All in all, the MESA complex will comprise approximately 391,000 square feet and house some 650 engineers working on new microcomponents for nuclear weapons. How much of this is minimally necessary in order to extend the service life of existing weapons and how much is self-serving empire building by Sandia and corporate parent Lockheed Martin is difficult for outside observers to gauge. We do know, however, that, until two years ago, this project consisted only of a proposed $51 million upgrade for retooling the existing Microelectronics Development Laboratory. One may therefore surmise that some of the recent additional work, such as the new Weapons Integration Facility with state-of-the-art “visualization” facilities for designing new weapon components, is a gold-plated pork barrel add-on that is not strictly required to sustain the nuclear weapons stockpile.
Advanced Simulation and Computing Initiative (ASCI) Campaign
In the NNSA’s fiscal year 2005 request, the Bush administration reveals that it intends to spend $740 million next year on nuclear weapons simulation and computing and an astonishing $4.03 billion through fiscal year 2009—an average of $806 million per year just on nuclear weapons computing alone.

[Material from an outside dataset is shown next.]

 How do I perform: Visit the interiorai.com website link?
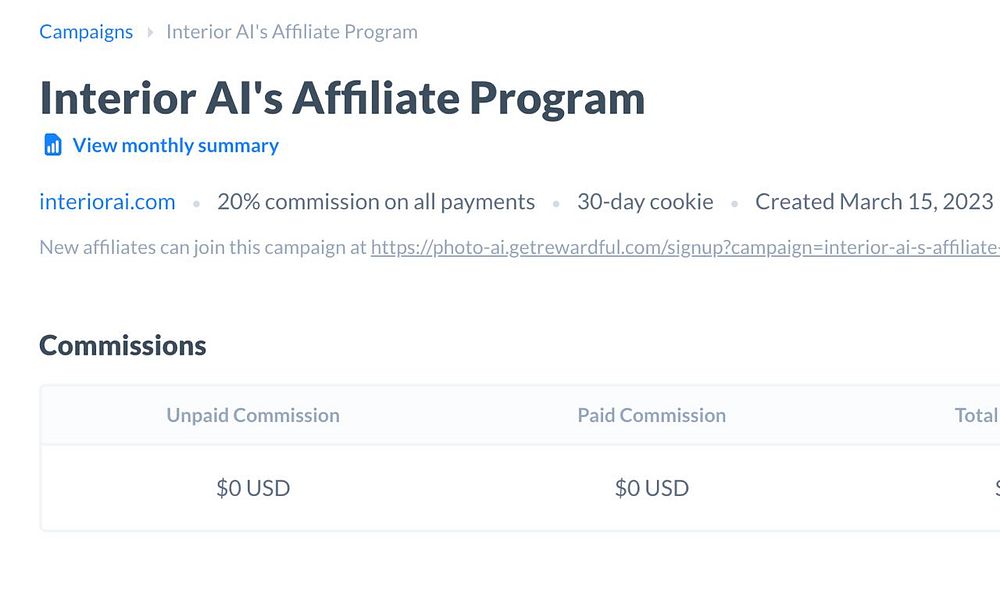107,202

Each of the nuclear weapons laboratories now has a new supercomputing center under construction or recently completed. The NNSA is nearing completion of a program to equip them with the second generation of ASCI supercomputing systems.

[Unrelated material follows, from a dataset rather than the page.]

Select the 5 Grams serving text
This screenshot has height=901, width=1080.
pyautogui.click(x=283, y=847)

From the inception of the ASCI program in fiscal year 1996 through fiscal year 2004, the Energy Department spent at least $4.75 billion on nuclear weapons computing. This sum does not include all the costs involved in setting up and gathering data from experiments designed to refine the physics models embedded in the various linked modules of code that attempt to simulate each stage of the implosion-explosion process. From fiscal year 2005 to fiscal year 2009, the NNSA plans to spend another $4 billion on further ASCI hardware and software development, for a total of $8.75 billion, or an average of $2.92 billion to equip each weapons laboratory with “state of the art” simulation capabilities.
In an era when “the network is the computer,” apparently no one in government (save perhaps the General Accounting Office [GAO]) thought to ask why the NNSA weapons labs could not make do with networked access to a single center for “massively parallel” computing, rather than constructing and equipping three such centers, particularly in view of the GAO’s repeated findings in the late 1990s that the Energy Department’s existing supercomputer resources were seriously underutilized: “In 1997, for example, less than 5% of the jobs run on the largest supercomputers used more than one-half of the machines’ capabilities.”
Inertial Confinement Fusion and High-Yield Campaign
After ASCI, the second-largest NNSA “campaign” in Bush’s request in terms of funding ($492 million) is the Inertial Confinement Fusion and High-Yield Campaign. It is slated to account for total spending of $2.43 billion over the course of the NNSA’s projected “Five-Year National Security Plan.” Most of this planned funding is directed toward the National Ignition Facility (NIF), a massive, 196-beam laser facility under construction at LLNL. The funds will be used both to complete the facility and to achieve the technical readiness to begin NIF fusion ignition experiments. NIF is by far the largest single project in the NNSA budget and, quite possibly, the most expensive experimental facility ever built.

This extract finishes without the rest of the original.